I wanted to call this post “Throwing Darts at the Real Numbers,” but apparently someone else already came up with that title to talk about something else. This is a follow-up to the last post that talked about why it’s not possible to define a uniform distribution on an unbounded set (like $\mathbb{Z}$ or $\mathbb{R}$ ).

Even though it’s not possible to uniformly sample from the real numbers, is there something else that we can choose uniformly that will induce a certain distribution on the real numbers? There is!
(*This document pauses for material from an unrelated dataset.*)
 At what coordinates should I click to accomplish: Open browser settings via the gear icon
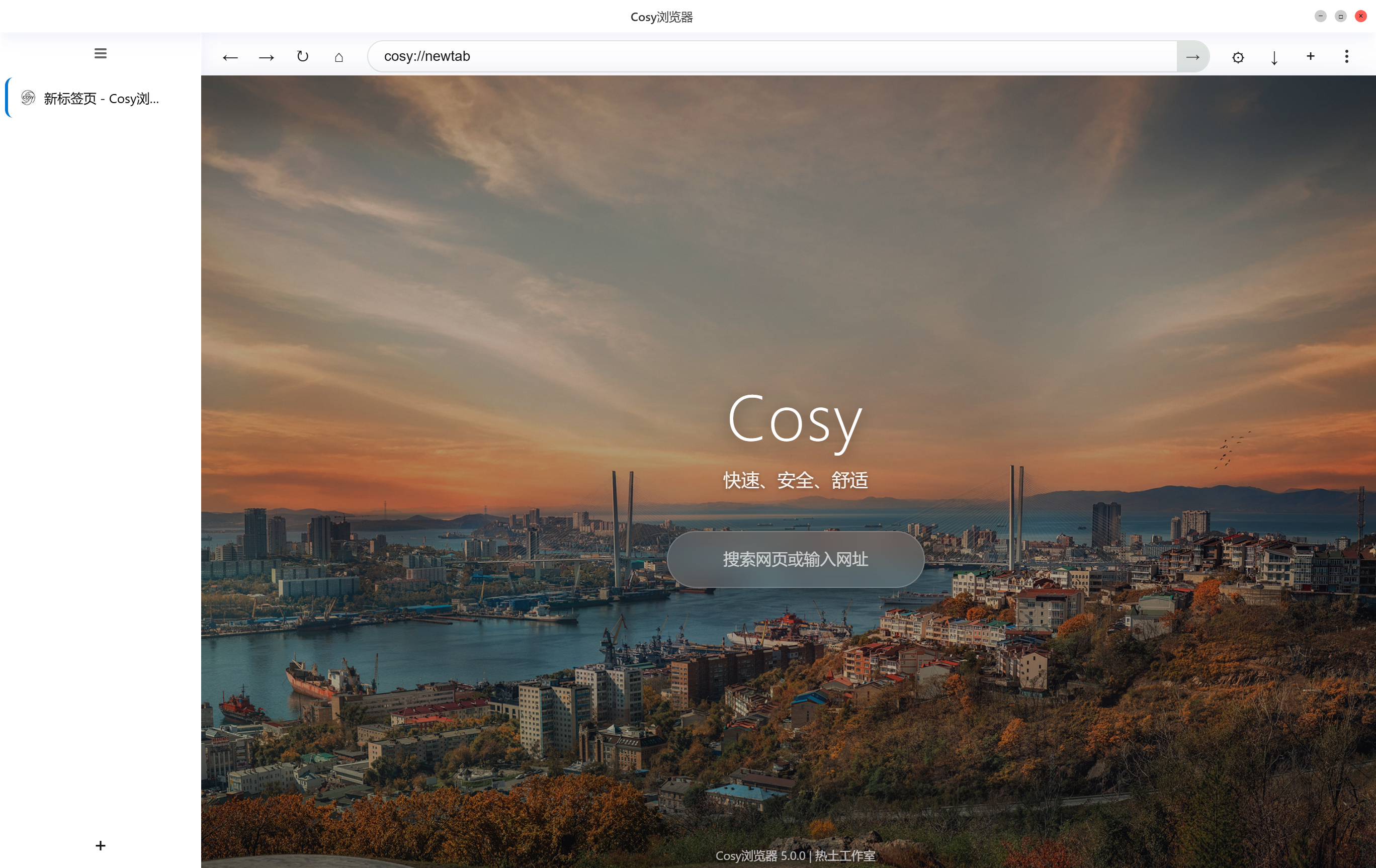(x=1238, y=57)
What if we were standing some fixed distance (say, $1$ unit) away from the real numbers and threw darts at it? If we throw darts at the real numbers, we can describe our throw by the angle that the dart’s path makes with the real number line.

The red line describes the path of the dart towards the real number line, and the angle $\theta$ describes the angle that the dart’s path makes with the line.
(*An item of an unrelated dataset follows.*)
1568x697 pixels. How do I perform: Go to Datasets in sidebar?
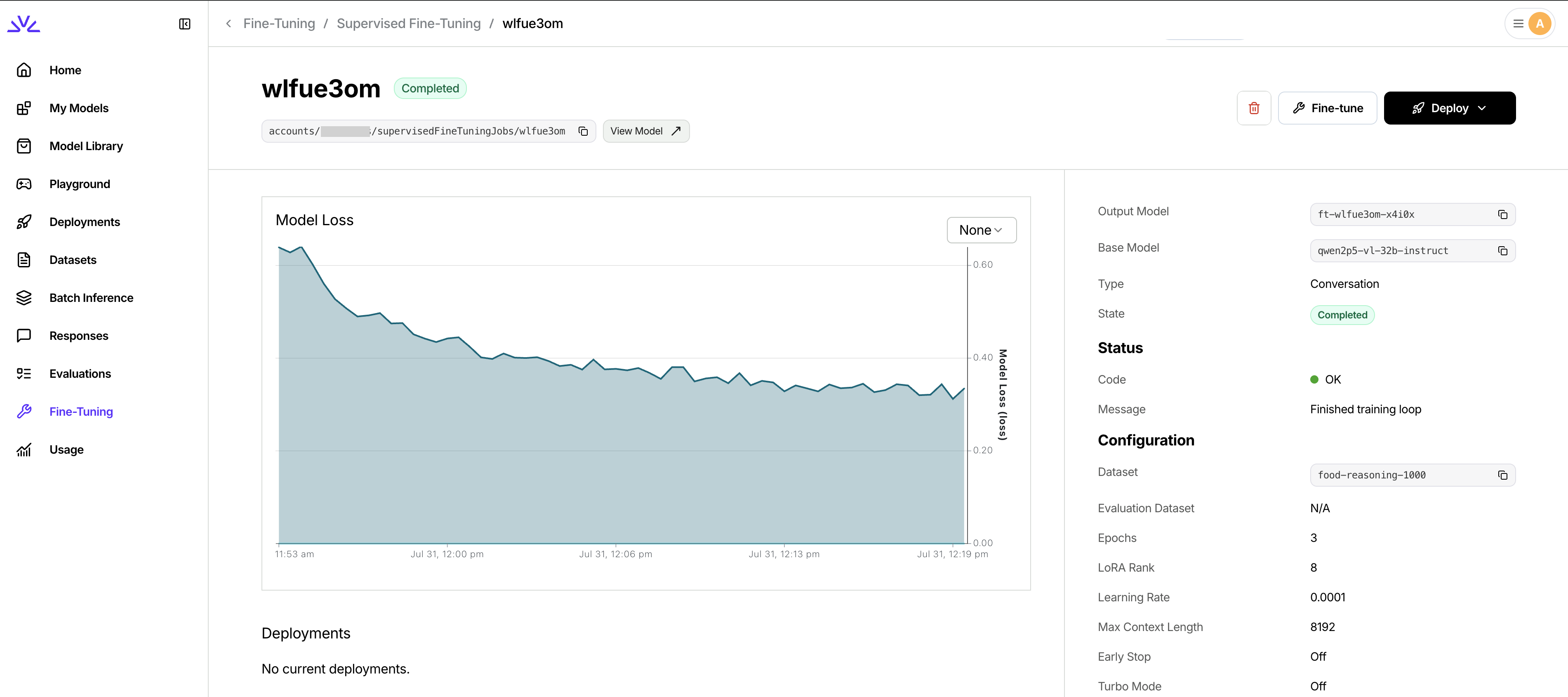pos(73,260)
Suppose if you were to draw a perpendicular line through where you were standing to the number line, that it passed through the value $0\in \mathbb{R}$ (slide over the stick figure a bit to the right).

Now, we can define a nice distribution on $\mathbb{R}$ by picking angles $\theta\in [-\frac{\pi}{2},\frac{\pi}{2}]$ uniformly from the probability density function (PDF) $\theta \sim U[-\frac{\pi}{2},\frac{\pi}{2}]$ . This PDF has the equation $f(x)=\frac{1}{\pi}$ when $x\in [-\frac{\pi}{2},\frac{\pi}{2}]$ and $f(x)=0$ when $x<-\frac{\pi}{2}$ or $x>\frac{\pi}{2}$ . This means that, for example, picking an angle between $-\frac{\pi}{4}$ and $\frac{\pi}{4}$ is just as likely as picking an angle between $0$ and $\frac{\pi}{2}$ .

Let’s say you are standing 1 unit away from the real number line and in line with 0 and compute the probability that the dart you throw hits somewhere between 1 and 2.

To compute this probability, we need to find the angle between where you’re standing and each of those points on the number line. Here are the pictures to have in your head.

Now, we want to find the upper and lower bounds of $\theta$ that create these the triangles with top side lengths between 1 and 2. We’re measuring these angles in radians, but it doesn’t really matter as long as we divide by the appropriate scaling factor.

In the first triangle, $\theta=arctan(\frac{1}{1})=\frac{\pi}{4}\approx 0.7854$ , and in the second triangle, $\theta=arctan(\frac{2}{1})\approx 1.107$ .

Now we can compute the probability of hitting this region as $\frac{arctan(1)-arctan(2)}{\pi}\approx 0.1024$ . There’s a $\pi$ in the denominator since from all the way parallel to the number line facing to the left and all the way parallel to the number line facing to the right makes up $\pi$ radians.

This means that if you pick angles uniformly between $-\frac{\pi}{2}$ and $\frac{\pi}{2}$ , there is roughly a 10.24% chance that the number you hit will be in between 1 and 2.